Step-by-step execution:

1. createIncrement() is invoked → new lexical environment created:
   • count = 0 (mutable binding)
   • message = "Count is 0" (primitive string, interpolated immediately at assignment)
2. Inner functions increment and log are defined. Both close over the same lexical environment.
3. increment() is called twice:
   • count mutates: 0 → 1 → 2 ✓
   • This works as expected.
4. log() is called:
   • It references the variable message
   • message still holds the original string value "Count is 0"
   • The template literal was evaluated once, at the moment of assignment — not re-evaluated when log() runs.

🔑 Core Concept

> Closures capture variables, not expressions.
> But if a variable holds a primitive value (string, number, boolean), that value is fixed at assignment time.

message is not a live reference to count. It is a snapshot.

🛠 How to fix it (if dynamic output is desired)

Re-evaluate the template literal inside log():

function log() {
  console.log(`Count is ${count}`);
}

🎯 What this question tests

2. JavaScript context trap: losing this

What will this code output when user.greet() is called?

const user = {
  name: "Alex",
  greet() {
    console.log(`Hello, ${this.name}!`);

    const innerNormal = function () {
      console.log(`Normal: ${this.name}`);
    };

    const innerArrow = () => {
      console.log(`Arrow: ${this.name}`);
    };

    innerNormal();
    innerArrow();
  },
};

user.greet();

Test your understanding of execution context, function invocation patterns, and arrow function lexical binding.

✅ Output

Hello, Alex!
Normal: undefined
Arrow: Alex

🧠 Explanation

This question tests three different ways this is resolved in JavaScript:

1. Method call: greet()

• Called as user.greet()
• this is bound to the object preceding the dot → user
• Output: Hello, Alex!

2. Regular function: innerNormal()

• Called as a standalone function: innerNormal()
• No object precedes the call. In strict mode (default in modern JS/modules), this is undefined. In non-strict browser environments, it falls back to window.
• undefined.name evaluates to undefined (or window.name which is typically "")
• Output: Normal: undefined

3. Arrow function: innerArrow()

• Arrow functions do not have their own this binding
• They capture this lexically from the enclosing execution context at definition time
• The enclosing context is greet(), where this === user
• Output: Arrow: Alex

🔑 Core Concept

> Regular functions resolve this at call time (dynamic binding).
> Arrow functions capture this at definition time (lexical binding).

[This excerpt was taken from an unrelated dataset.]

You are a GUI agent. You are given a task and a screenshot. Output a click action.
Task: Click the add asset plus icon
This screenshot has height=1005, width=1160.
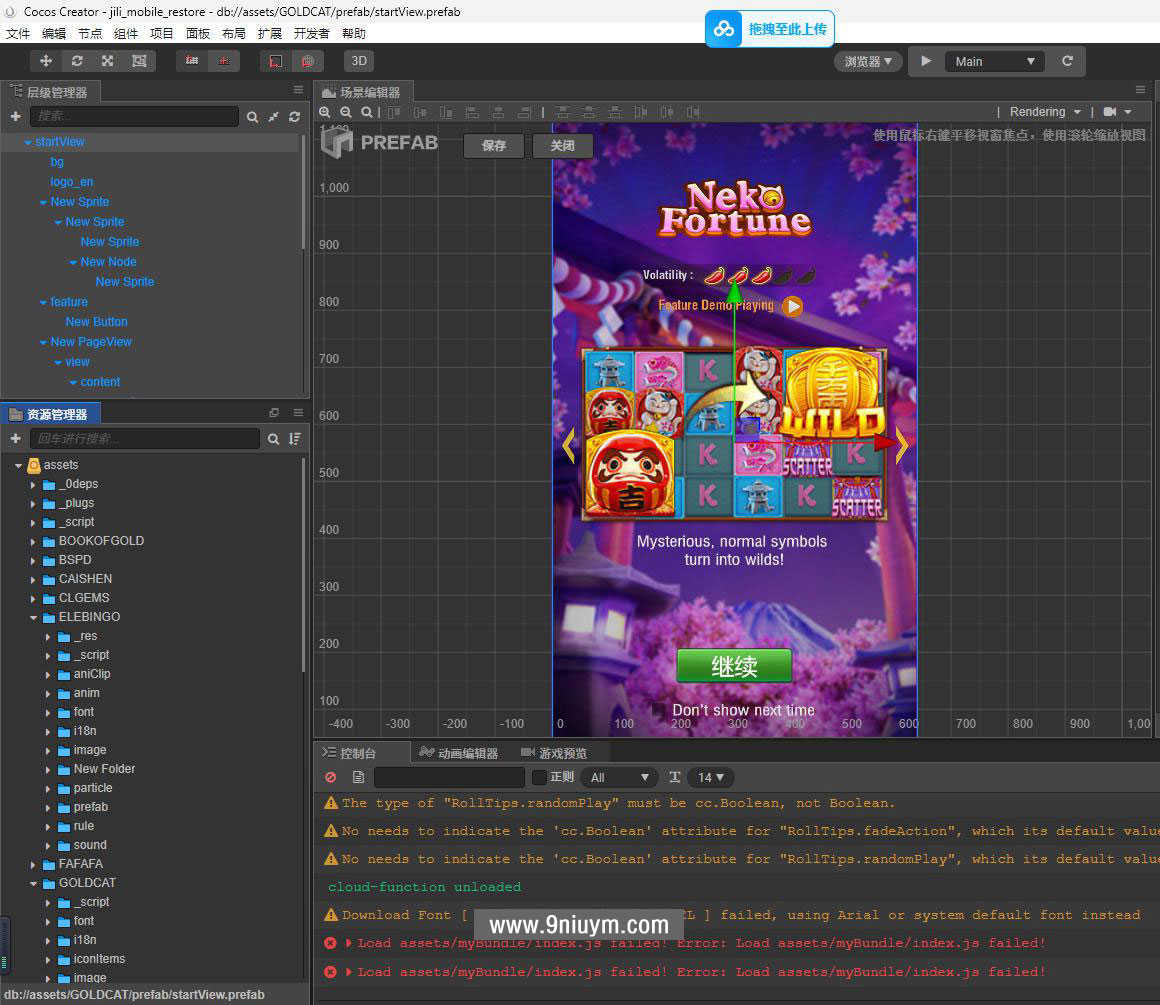click(x=16, y=439)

🛠 How to fix innerNormal if you want it to see user

// Option 1: Explicit binding at call time
innerNormal.call(this);

// Option 2: Explicit binding at definition time
const innerNormal = function () {
  console.log(this.name);
}.bind(this);

// Option 3: Lexical capture via closure (older pattern)
const self = this;
const innerNormal = function () {
  console.log(self.name);
};

🎯 What this question tests

3. Illusion of an "own" property on mutation

What will the code log to the console at the end?

const grandparent = {
  heritage: ["gold", "land"],
  coins: 100,
};

const parent = Object.create(grandparent);
const child = Object.create(parent);

child.coins += 50;
child.heritage.push("debts");

console.log(grandparent.coins); // (1) ?
console.log(grandparent.heritage); // (2) ?
console.log(child.coins); // (3) ?
console.log(child.heritage); // (4) ?

Test your understanding of the difference between reading a property from the prototype chain and writing a property on an object.

✅ Output

100
["gold", "land", "debts"]
150
["gold", "land", "debts"]

🧠 Explanation

This is the mental trap:

For coins

The expression child.coins += 50 desugars to child.coins = child.coins + 50.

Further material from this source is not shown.